Could you quote the stretch of the data-store security issue below from "The flexible auth" through "other authN services.", word for word?

(Provided passage Opens)

DataBiosphere / data-store

AWS and GCP data storage system for genomic data.
https://dss.dev.ucsc-cgp-redwood.org
Other
3 stars 2 forks source link

Security Expansions #167

Open amarjandu opened 4 years ago

amarjandu commented 4 years ago

excuse any typos, this macbook keyboard is having phantom key issues. For Questions please reach out to @amarjandu or @chmreid

Flexable Auth

The flexible auth service allows explicit management and configuration between the AuthN and AuthZ services during dss-api calls. The dss/util/security.py file contains the functionality for verification around the JSON Web Token (JWT) that is used to Authenticate users. The config/environment values that are used here are provided by the data-store-auth repo during deployment; but can also be manually configured to work with other authN services.

For additional AuthZ checks on API endpoints using the method wrapper dss/util/security.assert_security will allow the operator to specify additional endpoint security checks by using the derived classes from dss/util/auth/Authorize.py

Current Status

CLI

There were improvements done around the interactions that the swagger has with the data-store-cli repo, in the past there had to be manual changes to the dbio/util to update fields if they change. The swagger page has been update to provide a securityDefinition.0authSecurity field which the cli tool will reference and use for performing AuthN/AuthZ operations.

(Provided passage Closes)
(Data shown Opens)

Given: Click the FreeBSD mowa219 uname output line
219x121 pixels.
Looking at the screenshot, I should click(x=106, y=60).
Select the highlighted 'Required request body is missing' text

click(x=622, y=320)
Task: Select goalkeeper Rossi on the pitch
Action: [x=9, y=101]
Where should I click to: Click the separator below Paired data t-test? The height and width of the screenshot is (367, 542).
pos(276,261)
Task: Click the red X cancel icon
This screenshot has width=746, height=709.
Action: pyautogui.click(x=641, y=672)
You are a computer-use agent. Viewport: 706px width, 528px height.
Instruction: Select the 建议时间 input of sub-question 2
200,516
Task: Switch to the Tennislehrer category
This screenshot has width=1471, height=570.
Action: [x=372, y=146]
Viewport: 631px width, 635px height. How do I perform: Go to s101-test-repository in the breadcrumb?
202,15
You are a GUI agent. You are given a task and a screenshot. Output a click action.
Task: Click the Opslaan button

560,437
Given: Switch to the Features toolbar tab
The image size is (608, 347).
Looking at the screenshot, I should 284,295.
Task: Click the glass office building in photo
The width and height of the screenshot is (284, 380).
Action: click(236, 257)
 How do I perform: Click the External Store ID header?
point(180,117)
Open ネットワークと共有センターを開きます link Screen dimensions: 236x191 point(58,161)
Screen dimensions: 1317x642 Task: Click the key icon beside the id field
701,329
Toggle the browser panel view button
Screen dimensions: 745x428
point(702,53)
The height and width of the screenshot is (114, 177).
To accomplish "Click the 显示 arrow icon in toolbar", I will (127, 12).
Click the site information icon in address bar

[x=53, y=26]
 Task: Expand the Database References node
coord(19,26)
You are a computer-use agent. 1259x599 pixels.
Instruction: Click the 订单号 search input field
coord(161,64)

(Data shown Closes)

§ **Completed exercise**:
The flexible auth service allows explicit management and configuration between the AuthN and AuthZ services during dss-api calls. The dss/util/security.py file contains the functionality for verification around the JSON Web Token (JWT) that is used to Authenticate users. The config/environment values that are used here are provided by the data-store-auth repo during deployment; but can also be manually configured to work with other authN services.